2026年6月8日(月)日川 佳三(IT Leaders編集部)

商工組合中央金庫(以下、商工中金)は、2008年から利用してきたスクラッチ開発の営業支援システムをSalesforceで刷新した。現在、営業担当者を含む全国約3300人の従業員がSalesforceを使い、日々の顧客情報や商談履歴を一元管理している。2026年4月にはAIエージェント(Agentforce for Sales)の開発に着手。訪問前に顧客情報を要約する機能や、類似取引を自然言語で検索する機能を展開する。セールスフォース・ジャパンが2026年6月8日に発表した。

 商工中金は従来、スクラッチで開発した営業支援システムを利用していた。同システムは2008年から使っており、長年の改修でシステムが複雑化していた。情報の検索に時間がかかるなどの課題もあった。また、個人の経験に依存した営業スタイルから脱却し、組織全体で知見を共有・活用する伴走型支援への転換も急務だった。

 こうした課題を受け、営業支援システムをSalesforceに刷新した。現在、営業担当者を含む全国約3300人の従業員がSalesforceを使い、日々の顧客情報や商談履歴を一元管理している。

 Customer Community(旧Experience Cloud)を使って法人ポータルを構築し、顧客接点もデジタル化した。決算書の提出や財務・ESG診断などの機能をオンラインで提供している。リアルな接点だけでは把握できなかった顧客の関心事をデータとして可視化している。

 プロジェクトでは、定量的なROIだけでなく、顧客との対話や戦略の立案にあてる時間の増加など、営業活動の質的変化を重視している。実際に、情報検索の効率化によって現場からは「顧客に向き合う時間が増えた」という声が上がり始めたという。

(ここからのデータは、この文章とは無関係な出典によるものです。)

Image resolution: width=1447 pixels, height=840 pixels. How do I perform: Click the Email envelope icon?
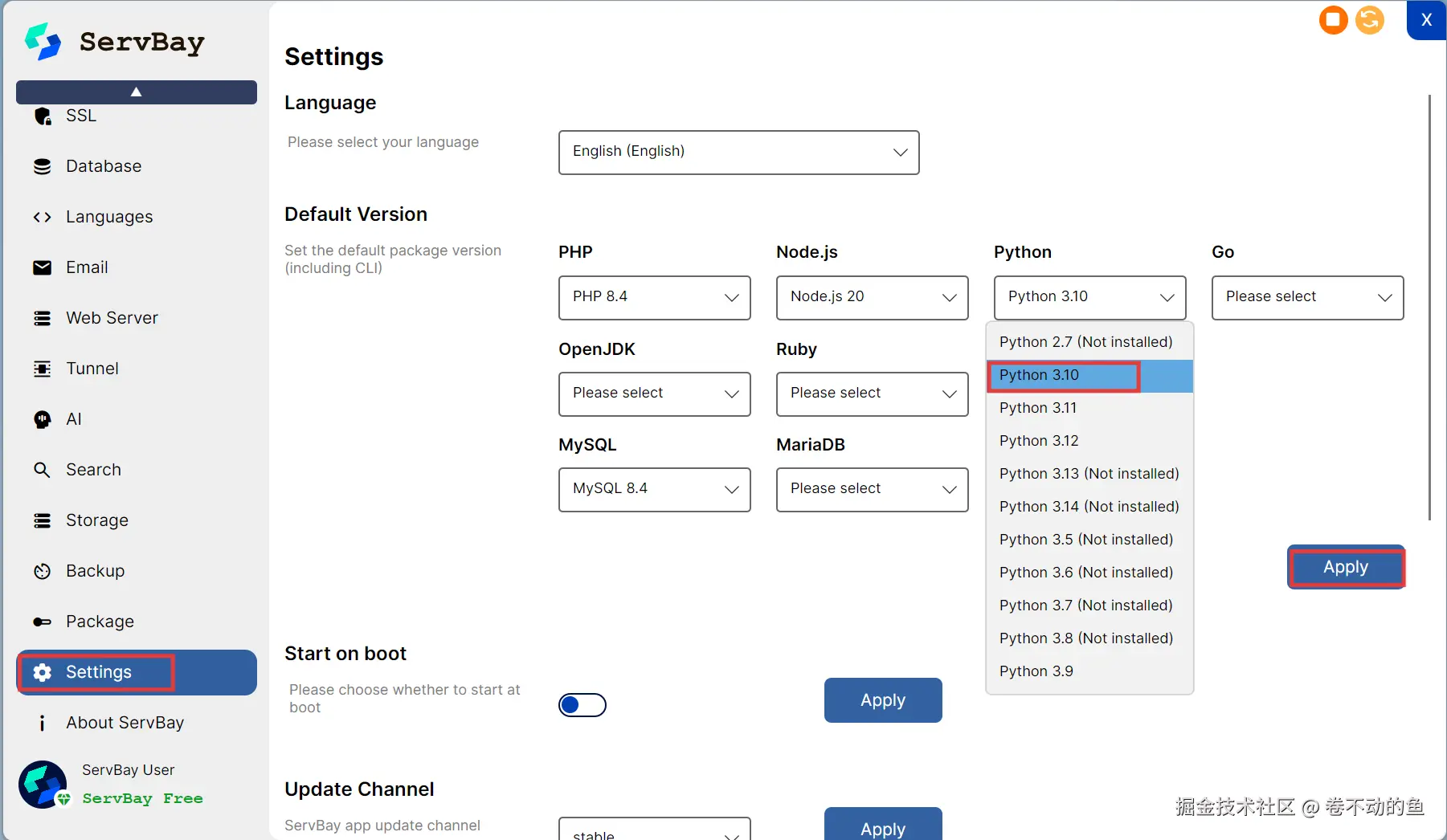click(x=43, y=267)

 2025年後半には、営業店の130人規模でAIエージェントのPoCを実施した。有効性を確認し、2026年4月にはAgentforce for Salesの開発に着手した。具体的には、訪問前に顧客情報を要約する機能や、類似取引を自然言語で検索する機能を展開する。「従来の記録のための入力から、使うための資産としての入力へと、職員のマインドが変化する」としている。